Tempo fa presi spunto da un libro di Sergio Rizzo in tema della mediocrità per riflettere sui concetti di competenza e merito.
Renzo Rosso Docente di Costruzioni idrauliche e marittime e Idrologia a Milano
Secondo Confucio “la mente dell’uomo superiore ha familiarità con la giustizia; la mente dell’uomo mediocre ha familiarità con il guadagno”. Non c’è quindi da stupirsi se il neoliberismo – e la religione unificante del denaro – esaltino il merito e, soprattutto, si prodighino con puntiglio alla sua concreta gestione, santificata dal concetto di eccellenza. E, come già osservò lo stesso Stuart Mill, si valutano talvolta come eccellenti le persone che non fanno assolutamente altro che copiarsi a vicenda.
Il progressivo e ossessivo sforzo per valorizzare il merito produce effetti del tutto contrari a quanto auspicabile: conformismo, gerarchie, burocratizzazione. E il principio di Peter, formulato nel 1969 dallo psicologo canadese assieme all’umorista Raymond Hull, afferma che “in una gerarchia, ogni dipendente tende a salire di grado fino al proprio livello di incompetenza”. Perché ciò accada non è necessario che qualcuno sia particolarmente inadeguato: le burocrazie tendono semplicemente a essere peggiori della somma delle loro parti.

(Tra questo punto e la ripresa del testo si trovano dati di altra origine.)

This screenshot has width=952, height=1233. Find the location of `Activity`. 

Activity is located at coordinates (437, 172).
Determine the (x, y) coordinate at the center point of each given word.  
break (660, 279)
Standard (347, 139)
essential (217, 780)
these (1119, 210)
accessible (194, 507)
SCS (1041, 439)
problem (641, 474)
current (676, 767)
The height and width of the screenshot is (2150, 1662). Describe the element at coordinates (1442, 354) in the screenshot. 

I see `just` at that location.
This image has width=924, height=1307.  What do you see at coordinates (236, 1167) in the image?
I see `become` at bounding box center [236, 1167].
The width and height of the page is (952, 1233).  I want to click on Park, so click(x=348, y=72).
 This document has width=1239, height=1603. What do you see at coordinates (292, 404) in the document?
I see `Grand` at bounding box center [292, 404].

In una intervista rilasciata tempo fa, il maggior divulgatore scientifico italiano, Piero Angela, sosteneva che “il problema dell’Italia è un problema morale, che non si può risolvere in cinque minuti. Ogni giorno leggiamo di casi di corruzione. Non sono solo politici, palazzinari, delinquenti: sono anche avvocati, giudici, uomini della guardia di finanza, dipendenti pubblici che truffano lo stato per cui lavorano. Non ci sono punizioni per chi sbaglia. E non ci sono premi per chi merita. Un Paese così non può funzionare. È un Paese morto”.
Come Angela, molti intellettuali implorano una maggiore meritocrazia, a cuore aperto e con buoni argomenti e in vista di obiettivi onesti, del tutto condivisibili. Ma spesso sfugge a costoro l’ingiustizia che il sistema meritocratico può generare nella società, proprio per le difficoltà di applicarlo in modo giusto e partecipato. E tenda a penalizzare l’eterodossia, una componente necessaria dell’ecologia sociale. Più modestamente, a molti cittadini onesti e laboriosi piacerebbe non tanto essere premiati, ma semplicemente non essere puniti dal modello di premi e sanzioni che viene adottato e, di volta in volta, adattato alle circostanze. E a molti sfugge come, almeno in campo scientifico, la valutazione meritocratica, canonizzata dalla primazia del mercato, sia geneticamente in debito con la sponda opposta. Nel 1981, Victor Yanovsky, scienziato sovietico assai allineato al regime, scrisse: “La scientometria […] è di grande importanza per i Paesi socialisti dove le istituzioni scientifiche sono guidate e finanziate dallo stato”.